Ontem, dona Raimunda voltou
para casa, depois de ser tão bem atendida no hospital Jean Bittar, do SUS. Ela
virou personagem de uma corrente de solidariedade inesquecível. No Hemopa,
assim que os pedidos foram se multiplicando geometricamente, o fluxo de
doadores foi tão grande que a direção do hemocentro precisou tomar medidas
extras de distanciamento. Parecia que ali estavam para atender ao chamado em
favor de uma autoridade ou personalidade.
Mas não. Tanta gente à porta
do Hemopa era para responder ao chamado para ajudar dona Raimunda, essa
serelepe mulher de 92 anos, que aparece sorridente nessa foto comigo, há três anos, em companhia de minha nora Jessika, neta dela e esposa do meu
filho Luã. Então, como diz o título desta crônica, dona
Raimunda também é minha avó!
Luã e Larissa, meus filhos,
ainda tiveram mais sorte que eu. Conviveram com os avós por mais tempo, embora
Luã tenha nascido quando sua avõ materna
já fosse falecida.
Mas como na vida, às vezes, se dá e se
tira, ao mesmo tempo, eu tive muita sorte de ter avós postiças. Aprendi desde
cedo a ter um núcleo familiar muito restrito. Só pai, mãe e irmãos. Não conheci
meus avós. Tios, por exemplo, só os conheci quando fui para faculdade. O jeito
foi me virar praticamente sozinho.
Minha primeira avó
emprestada foi dona Silvia Cardoso. Cametaense, com minha mãe Sarita, ela nos
deixou aos 103 anos. Sempre me acolheu com atenção e carinho.
Já fazia parte da minha
rotina, quando morava em Belém, e até mesmo quando voltava à capital depois de
mudar-me para Santarém, frequentar a casa de dona Silvia, na Cidade Velha.
Aniversários incontáveis, almoços e jantares a qualquer dia da semana. Há, em
arquivo, centenas de fotos e mais outros registros memoráveis celebrando a
nossa amizade.
Dona Sílvia faria aniversário no próximo sábado, dia 6 de junho. Lembro-me que havia antes de cada
festejo uma celebração religiosa, na sala. Eu, sorrateiramente, entrava pela
lateral da casa e esperava a “reza” terminar, na cozinha, beliscando as comidas.

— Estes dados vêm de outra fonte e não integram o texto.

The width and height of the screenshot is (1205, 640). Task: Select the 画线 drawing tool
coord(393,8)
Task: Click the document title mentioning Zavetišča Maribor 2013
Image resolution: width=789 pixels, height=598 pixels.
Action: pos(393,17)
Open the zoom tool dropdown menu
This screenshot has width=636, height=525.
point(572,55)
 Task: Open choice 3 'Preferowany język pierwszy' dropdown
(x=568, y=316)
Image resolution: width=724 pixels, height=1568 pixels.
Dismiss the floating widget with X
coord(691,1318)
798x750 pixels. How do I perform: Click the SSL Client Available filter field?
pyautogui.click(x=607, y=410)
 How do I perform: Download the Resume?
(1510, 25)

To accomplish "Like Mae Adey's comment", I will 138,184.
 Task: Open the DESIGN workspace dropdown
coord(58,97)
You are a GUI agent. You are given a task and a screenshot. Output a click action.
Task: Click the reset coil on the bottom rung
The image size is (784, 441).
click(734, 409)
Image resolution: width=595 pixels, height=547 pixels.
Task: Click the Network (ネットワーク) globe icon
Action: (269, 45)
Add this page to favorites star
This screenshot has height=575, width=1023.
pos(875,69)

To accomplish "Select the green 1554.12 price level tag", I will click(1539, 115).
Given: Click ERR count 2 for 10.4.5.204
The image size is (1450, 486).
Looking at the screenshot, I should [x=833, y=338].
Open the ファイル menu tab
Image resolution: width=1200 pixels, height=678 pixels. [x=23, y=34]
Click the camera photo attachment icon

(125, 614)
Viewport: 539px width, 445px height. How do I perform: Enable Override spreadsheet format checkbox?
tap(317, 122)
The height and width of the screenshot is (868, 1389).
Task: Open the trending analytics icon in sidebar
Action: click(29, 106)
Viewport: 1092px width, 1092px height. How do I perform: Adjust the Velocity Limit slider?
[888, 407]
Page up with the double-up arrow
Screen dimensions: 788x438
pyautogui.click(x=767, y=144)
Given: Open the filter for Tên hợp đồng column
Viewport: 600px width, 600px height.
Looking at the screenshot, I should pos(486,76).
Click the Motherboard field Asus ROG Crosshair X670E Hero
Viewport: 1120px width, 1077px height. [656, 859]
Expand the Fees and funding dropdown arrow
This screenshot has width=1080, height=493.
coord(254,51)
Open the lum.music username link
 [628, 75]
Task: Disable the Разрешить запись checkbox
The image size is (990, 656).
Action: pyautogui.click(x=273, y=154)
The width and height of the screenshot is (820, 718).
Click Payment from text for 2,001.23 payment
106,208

Na hora da foto, lá estava eu colado nela. Quando ela me via, reclamava,
indagando por que eu não tinha ido rezar, mas eu sempre tinha uma resposta
engraçada, que a desconcertava: Sei que a senhora sempre reza por mim!
Ouvia-se, sempre, uma sonora gargalhada, aliás, um de seus hábitos preferidos.
Quando comemoramos seu
centenário, os filhos e netos mandaram fazer um vídeo. Para ilustrar, usaram diversas
fotos de arquivo, muitas quais eu a tinha presenteado. Alguns convidados que me
conheciam, e me viram sempre ao lado dela, nessas festas, após a exibição
vieram me cumprimentar, como seu eu fosse membro da família, tão presente eu
fui mostrado no vídeo. Um colega jornalista, que fez uma matéria dos 100 anos da dona
Silvia, veio até minha mesa se dizer surpreso por me conhecer há tanto tempo
e não saber até aquela ocasião que eu
era filho dela. Respondi: sou neto!
Depois que Dona Silvia fez
sua passagem, há 5 anos, Deus me presenteou com minha segunda avó emprestada.
Essa ai, dona Raimunda, é avó por empatia, mesmo que fisicamente tenhamos nos
encontrado pouco. Mas nessa pandemia, todos os dias, pela manhã, em conversa de
vídeo com meu filho Luã, a primeira indagação é esta: como está a vovó?
Antes da crise que a levou
ao hospital, certa vez, na hora da transmissão, notei um vulto ao fundo do vídeo, como se alguém estivesse preso a uma grade.
Perguntei ao Luã o que era aquilo que aparecia atrás dele. E ele, sorrindo, me
respondeu: _ Pai, é a vovó limpando a grade da área dos fundos da casa!
Só me restou comentar que
aquilo era uma atividade estafante e perigosa para uma senhora de idade
avançada. A resposta veio a galope: _ Pai, o senhor não sabe a metade das
estripulias que a vovó faz, melhor nem ficar sabendo!
A bêncão, dona Silvia, a
bênção, dona Raimunda!
2 comentários:
Feliz por saber que a Vo Raimunda tá superando... em nossa orações esteve presente. Melhor ainda por um dia de maio estar rezando um terço com a família. Sim, agradecer por tudo. Mais ainda por compartilhar com minha amiga Heloisa sua vozinha. Foi minha segunda família. Me acolheram e foi muito bom conviver com toda religiosidade que elas viviam e praticavam. Obrigada dona Sylvia. Saúde dona Raimunda.